BEast Cincinnati West Virginia Basketball

Hey, it’s March. Sometimes you lose your head. Sometimes you lose your teammate’s head.

I’m without words for covering these guys. It is impossible to write their stories on deadline. That’s a normally rapid process of scurrying through timeouts to add and subtract and re-shape. With WVU, it’s a rapid and completely unpredictable process and in the final 90 seconds I went in four totally different directions — WVU wins after Butler’s flick to Jones for the layup as the shot clock expired (don’t forget that play), overtime after the Stephenson 3, U.C. wins after WVU’s terrible shot-clock violation, Butler’s game-winner.

When Butler won it and I studied the scene, I looked down at my screen and saw my story. With gaps for organization and if-then scenarios that depended on who won, it was seven pages long. A page is about 18 inches. A story should be about 24 to 26 inches.

It’s like that.

And the worst part? We know better. I have no idea why I or you or anyone tries to establish some finality to any of this team’s games until the end. It’s not going to change. The Mountaineers admit it. They say it’s too late to solve it and they must learn to live and prosper with it.

And now, if you believe in full-circle omens, you have Butler and the Mountaineers going up against Notre Dame tonight at 9:30 or so and while I don’t know this, I know this: WVU wants/wanted the Fighting Irish. That debacle in South Bend back in January lingers and Butler, you’ll remember, actually missed a game-winner at the buzzer.

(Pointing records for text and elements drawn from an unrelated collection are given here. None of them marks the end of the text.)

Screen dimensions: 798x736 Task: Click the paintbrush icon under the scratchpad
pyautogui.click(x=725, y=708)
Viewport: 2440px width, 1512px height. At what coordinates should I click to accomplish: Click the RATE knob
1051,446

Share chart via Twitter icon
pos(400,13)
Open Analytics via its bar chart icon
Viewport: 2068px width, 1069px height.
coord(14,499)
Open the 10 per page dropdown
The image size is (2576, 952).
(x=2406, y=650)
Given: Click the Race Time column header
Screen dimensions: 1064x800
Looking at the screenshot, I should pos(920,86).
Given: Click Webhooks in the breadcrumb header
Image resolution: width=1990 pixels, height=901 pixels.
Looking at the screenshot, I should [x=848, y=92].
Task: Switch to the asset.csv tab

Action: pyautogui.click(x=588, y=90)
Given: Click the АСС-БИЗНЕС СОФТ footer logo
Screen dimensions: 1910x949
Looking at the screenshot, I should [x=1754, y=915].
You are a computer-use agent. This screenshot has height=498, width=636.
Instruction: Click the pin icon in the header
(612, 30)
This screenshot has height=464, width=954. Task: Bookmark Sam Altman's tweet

On the other side, Marquette is playing very well. In five-point games, the Golden Eagles are 9-6 … and that’s after a 1-6 start. One loss? Butler beat Marquette at the buzzer in December. No one in this league plays more close or frantic games than these two teams. These are things you see coming this time of year.

You can bank on it.

“I was supposed to just catch the ball and get a couple dribbles inside the 3-point line,” Butler said. “But when I caught the ball, they pressed up on me and I kind of lost balance and by the time I squared up, I only had time to take one dribble instead of two or three. I took the dribble, put it up and it felt good. I saw it hit the glass and I said, ‘That’s fine. Winner.'”

Cincinnati freshman Lance Stephenson was guarding on the play.

“He called it,” Stephenson said. “He said, ‘Bank.’ I said, ‘What?’ and I looked and it went in.”